> **RECORDS PROVIDED**
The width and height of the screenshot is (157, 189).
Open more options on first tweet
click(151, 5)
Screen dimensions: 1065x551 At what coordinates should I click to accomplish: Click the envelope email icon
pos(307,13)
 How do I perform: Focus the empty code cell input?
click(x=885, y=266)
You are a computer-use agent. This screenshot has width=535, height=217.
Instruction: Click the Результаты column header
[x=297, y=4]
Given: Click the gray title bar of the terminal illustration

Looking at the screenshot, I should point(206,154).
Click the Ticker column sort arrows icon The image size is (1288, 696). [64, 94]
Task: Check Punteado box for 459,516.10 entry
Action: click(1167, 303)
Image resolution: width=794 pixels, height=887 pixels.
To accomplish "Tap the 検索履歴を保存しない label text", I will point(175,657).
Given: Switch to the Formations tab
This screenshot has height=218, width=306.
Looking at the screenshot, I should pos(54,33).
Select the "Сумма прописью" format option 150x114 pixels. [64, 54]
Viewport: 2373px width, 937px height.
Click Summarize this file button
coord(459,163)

> **GIVEN REQUEST**
Recast the records as a JSON list of strings with one string per line and blank lines left out, starting with the line that contains "You are a computer-use" and continuing through the last line of the records.

> **RESPONSE**
[
  "You are a computer-use agent. This screenshot has width=535, height=217.",
  "Instruction: Click the Результаты column header",
  "[x=297, y=4]",
  "Given: Click the gray title bar of the terminal illustration",
  "Looking at the screenshot, I should point(206,154).",
  "Click the Ticker column sort arrows icon The image size is (1288, 696). [64, 94]",
  "Task: Check Punteado box for 459,516.10 entry",
  "Action: click(1167, 303)",
  "Image resolution: width=794 pixels, height=887 pixels.",
  "To accomplish \"Tap the 検索履歴を保存しない label text\", I will point(175,657).",
  "Given: Switch to the Formations tab",
  "This screenshot has height=218, width=306.",
  "Looking at the screenshot, I should pos(54,33).",
  "Select the \"Сумма прописью\" format option 150x114 pixels. [64, 54]",
  "Viewport: 2373px width, 937px height.",
  "Click Summarize this file button",
  "coord(459,163)"
]